-------- INFORMATION PROVIDED

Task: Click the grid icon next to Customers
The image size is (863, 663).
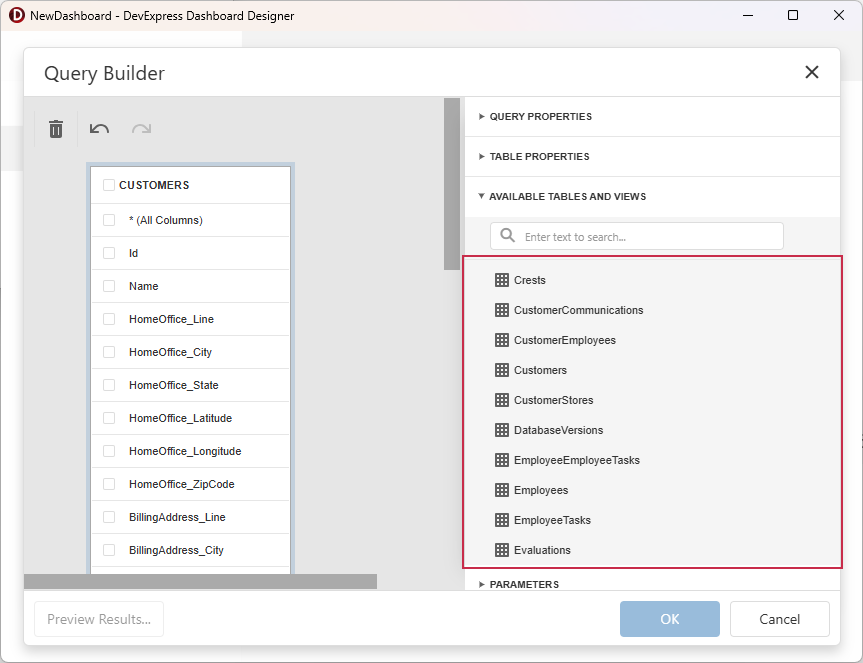Action: 500,370
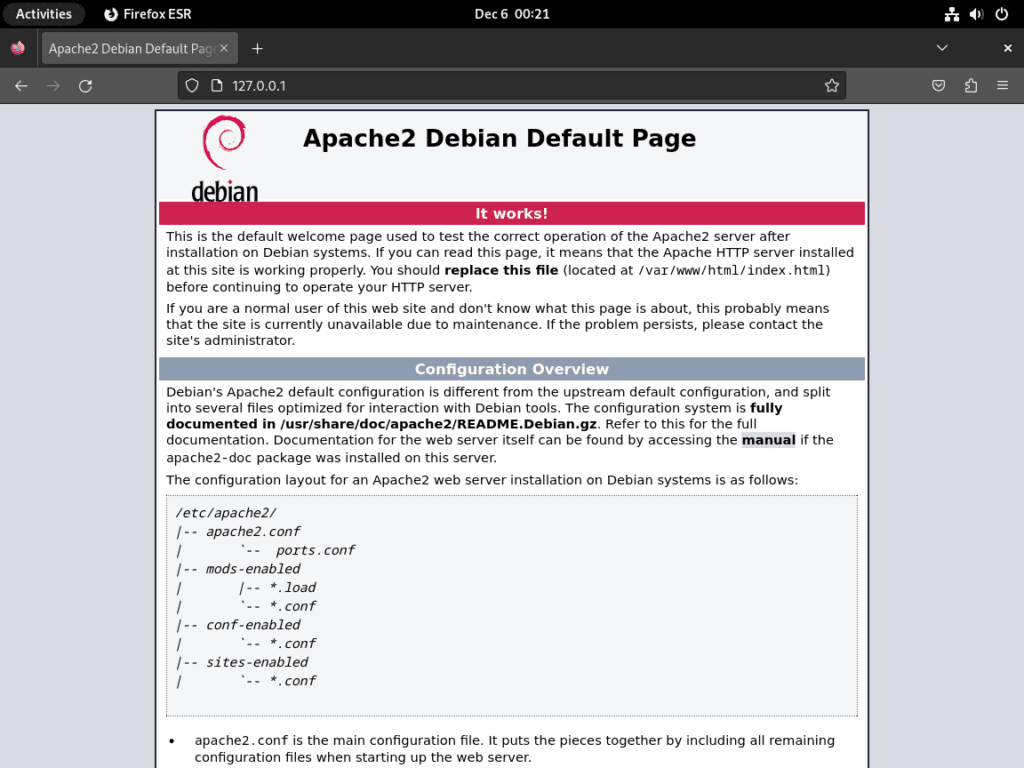Close the Apache2 Debian tab
This screenshot has width=1024, height=768.
(224, 47)
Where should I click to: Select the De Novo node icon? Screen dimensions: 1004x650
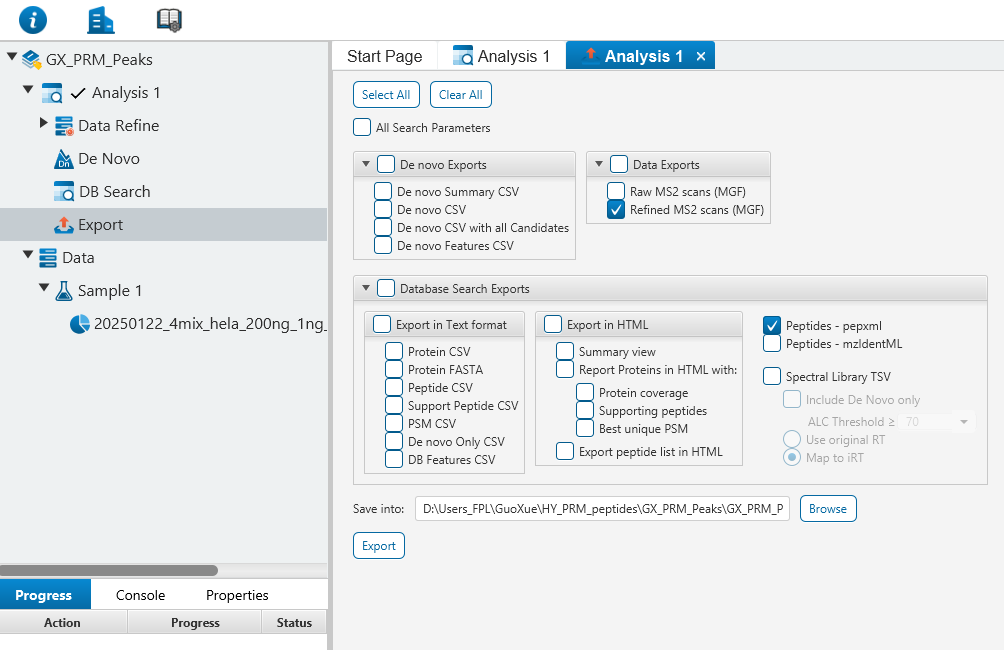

----------------

=== WHAT YOU NEED TO DO ===
Please leave out the pictures while you copy exactly the lines from the one containing "The image size is (863, 663)." through the end of the records.

=== THE COMPLETED TASK ===
The image size is (863, 663).
Action: 500,370
Close the Apache2 Debian tab
This screenshot has width=1024, height=768.
(224, 47)
Where should I click to: Select the De Novo node icon? Screen dimensions: 1004x650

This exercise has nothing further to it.